**WORK INSTRUCTION:** Could you extract every entry below and reproduce it exactly?

Dataset entries
+++

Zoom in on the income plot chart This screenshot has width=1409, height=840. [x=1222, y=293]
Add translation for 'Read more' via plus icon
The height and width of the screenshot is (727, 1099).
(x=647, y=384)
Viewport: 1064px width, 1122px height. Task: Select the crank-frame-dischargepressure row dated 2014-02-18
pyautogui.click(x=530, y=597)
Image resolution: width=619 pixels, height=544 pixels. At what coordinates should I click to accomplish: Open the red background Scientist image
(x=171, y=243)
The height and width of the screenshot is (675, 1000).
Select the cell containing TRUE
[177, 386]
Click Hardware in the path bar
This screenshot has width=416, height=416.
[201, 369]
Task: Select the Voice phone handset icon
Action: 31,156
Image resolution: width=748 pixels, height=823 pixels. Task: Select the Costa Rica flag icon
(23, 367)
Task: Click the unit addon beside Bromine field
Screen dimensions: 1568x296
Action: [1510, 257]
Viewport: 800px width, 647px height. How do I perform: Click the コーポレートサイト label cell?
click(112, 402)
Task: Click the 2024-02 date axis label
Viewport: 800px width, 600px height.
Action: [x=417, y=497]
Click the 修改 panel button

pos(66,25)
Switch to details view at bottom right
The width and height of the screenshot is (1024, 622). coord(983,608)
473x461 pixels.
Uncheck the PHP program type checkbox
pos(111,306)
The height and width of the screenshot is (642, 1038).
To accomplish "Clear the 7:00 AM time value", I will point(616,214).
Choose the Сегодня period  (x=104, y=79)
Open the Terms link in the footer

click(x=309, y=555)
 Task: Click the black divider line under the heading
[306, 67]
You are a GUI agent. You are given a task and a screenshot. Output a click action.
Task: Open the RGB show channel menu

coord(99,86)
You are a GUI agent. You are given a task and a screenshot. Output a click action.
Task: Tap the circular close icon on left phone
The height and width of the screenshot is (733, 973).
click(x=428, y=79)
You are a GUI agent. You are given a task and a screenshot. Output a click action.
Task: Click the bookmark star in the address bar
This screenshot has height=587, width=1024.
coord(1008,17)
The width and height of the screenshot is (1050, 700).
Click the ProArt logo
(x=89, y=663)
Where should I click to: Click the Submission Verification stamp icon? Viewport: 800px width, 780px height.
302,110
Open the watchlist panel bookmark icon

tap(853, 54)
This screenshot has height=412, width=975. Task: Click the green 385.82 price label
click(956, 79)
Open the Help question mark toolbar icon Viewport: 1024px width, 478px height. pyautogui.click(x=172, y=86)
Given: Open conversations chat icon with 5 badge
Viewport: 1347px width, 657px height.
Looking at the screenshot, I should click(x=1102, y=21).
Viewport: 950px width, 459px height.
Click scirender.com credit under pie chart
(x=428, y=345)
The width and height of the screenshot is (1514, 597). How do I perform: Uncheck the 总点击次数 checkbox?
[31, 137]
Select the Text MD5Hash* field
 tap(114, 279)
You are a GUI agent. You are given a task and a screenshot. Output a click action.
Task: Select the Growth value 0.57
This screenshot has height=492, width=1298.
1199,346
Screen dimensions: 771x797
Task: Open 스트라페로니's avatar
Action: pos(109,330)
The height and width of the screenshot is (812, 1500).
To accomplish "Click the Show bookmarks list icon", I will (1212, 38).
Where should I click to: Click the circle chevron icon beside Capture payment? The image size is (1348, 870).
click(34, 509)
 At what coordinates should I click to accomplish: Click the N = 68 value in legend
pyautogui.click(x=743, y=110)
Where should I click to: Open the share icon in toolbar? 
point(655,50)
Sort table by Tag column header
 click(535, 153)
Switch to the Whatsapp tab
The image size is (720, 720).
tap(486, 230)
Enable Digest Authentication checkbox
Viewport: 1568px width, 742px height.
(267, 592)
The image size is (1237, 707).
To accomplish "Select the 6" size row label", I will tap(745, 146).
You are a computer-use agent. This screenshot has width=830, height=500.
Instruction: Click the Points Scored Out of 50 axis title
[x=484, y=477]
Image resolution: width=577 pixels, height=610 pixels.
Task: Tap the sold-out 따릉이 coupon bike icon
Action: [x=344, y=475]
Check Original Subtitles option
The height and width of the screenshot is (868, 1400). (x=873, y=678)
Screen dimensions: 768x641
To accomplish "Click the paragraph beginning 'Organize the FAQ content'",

+++

**PROBLEM SOLUTION:**
Zoom in on the income plot chart This screenshot has width=1409, height=840. [x=1222, y=293]
Add translation for 'Read more' via plus icon
The height and width of the screenshot is (727, 1099).
(x=647, y=384)
Viewport: 1064px width, 1122px height. Task: Select the crank-frame-dischargepressure row dated 2014-02-18
pyautogui.click(x=530, y=597)
Image resolution: width=619 pixels, height=544 pixels. At what coordinates should I click to accomplish: Open the red background Scientist image
(x=171, y=243)
The height and width of the screenshot is (675, 1000).
Select the cell containing TRUE
[177, 386]
Click Hardware in the path bar
This screenshot has width=416, height=416.
[201, 369]
Task: Select the Voice phone handset icon
Action: 31,156
Image resolution: width=748 pixels, height=823 pixels. Task: Select the Costa Rica flag icon
(23, 367)
Task: Click the unit addon beside Bromine field
Screen dimensions: 1568x296
Action: [1510, 257]
Viewport: 800px width, 647px height. How do I perform: Click the コーポレートサイト label cell?
click(112, 402)
Task: Click the 2024-02 date axis label
Viewport: 800px width, 600px height.
Action: [x=417, y=497]
Click the 修改 panel button

pos(66,25)
Switch to details view at bottom right
The width and height of the screenshot is (1024, 622). coord(983,608)
473x461 pixels.
Uncheck the PHP program type checkbox
pos(111,306)
The height and width of the screenshot is (642, 1038).
To accomplish "Clear the 7:00 AM time value", I will point(616,214).
Choose the Сегодня period  (x=104, y=79)
Open the Terms link in the footer

click(x=309, y=555)
 Task: Click the black divider line under the heading
[306, 67]
You are a GUI agent. You are given a task and a screenshot. Output a click action.
Task: Open the RGB show channel menu

coord(99,86)
You are a GUI agent. You are given a task and a screenshot. Output a click action.
Task: Tap the circular close icon on left phone
The height and width of the screenshot is (733, 973).
click(x=428, y=79)
You are a GUI agent. You are given a task and a screenshot. Output a click action.
Task: Click the bookmark star in the address bar
This screenshot has height=587, width=1024.
coord(1008,17)
The width and height of the screenshot is (1050, 700).
Click the ProArt logo
(x=89, y=663)
Where should I click to: Click the Submission Verification stamp icon? Viewport: 800px width, 780px height.
302,110
Open the watchlist panel bookmark icon

tap(853, 54)
This screenshot has height=412, width=975. Task: Click the green 385.82 price label
click(956, 79)
Open the Help question mark toolbar icon Viewport: 1024px width, 478px height. pyautogui.click(x=172, y=86)
Given: Open conversations chat icon with 5 badge
Viewport: 1347px width, 657px height.
Looking at the screenshot, I should click(x=1102, y=21).
Viewport: 950px width, 459px height.
Click scirender.com credit under pie chart
(x=428, y=345)
The width and height of the screenshot is (1514, 597). How do I perform: Uncheck the 总点击次数 checkbox?
[31, 137]
Select the Text MD5Hash* field
 tap(114, 279)
You are a GUI agent. You are given a task and a screenshot. Output a click action.
Task: Select the Growth value 0.57
This screenshot has height=492, width=1298.
1199,346
Screen dimensions: 771x797
Task: Open 스트라페로니's avatar
Action: pos(109,330)
The height and width of the screenshot is (812, 1500).
To accomplish "Click the Show bookmarks list icon", I will (1212, 38).
Where should I click to: Click the circle chevron icon beside Capture payment? The image size is (1348, 870).
click(34, 509)
 At what coordinates should I click to accomplish: Click the N = 68 value in legend
pyautogui.click(x=743, y=110)
Where should I click to: Open the share icon in toolbar? 
point(655,50)
Sort table by Tag column header
 click(535, 153)
Switch to the Whatsapp tab
The image size is (720, 720).
tap(486, 230)
Enable Digest Authentication checkbox
Viewport: 1568px width, 742px height.
(267, 592)
The image size is (1237, 707).
To accomplish "Select the 6" size row label", I will tap(745, 146).
You are a computer-use agent. This screenshot has width=830, height=500.
Instruction: Click the Points Scored Out of 50 axis title
[x=484, y=477]
Image resolution: width=577 pixels, height=610 pixels.
Task: Tap the sold-out 따릉이 coupon bike icon
Action: [x=344, y=475]
Check Original Subtitles option
The height and width of the screenshot is (868, 1400). (x=873, y=678)
Screen dimensions: 768x641
To accomplish "Click the paragraph beginning 'Organize the FAQ content'",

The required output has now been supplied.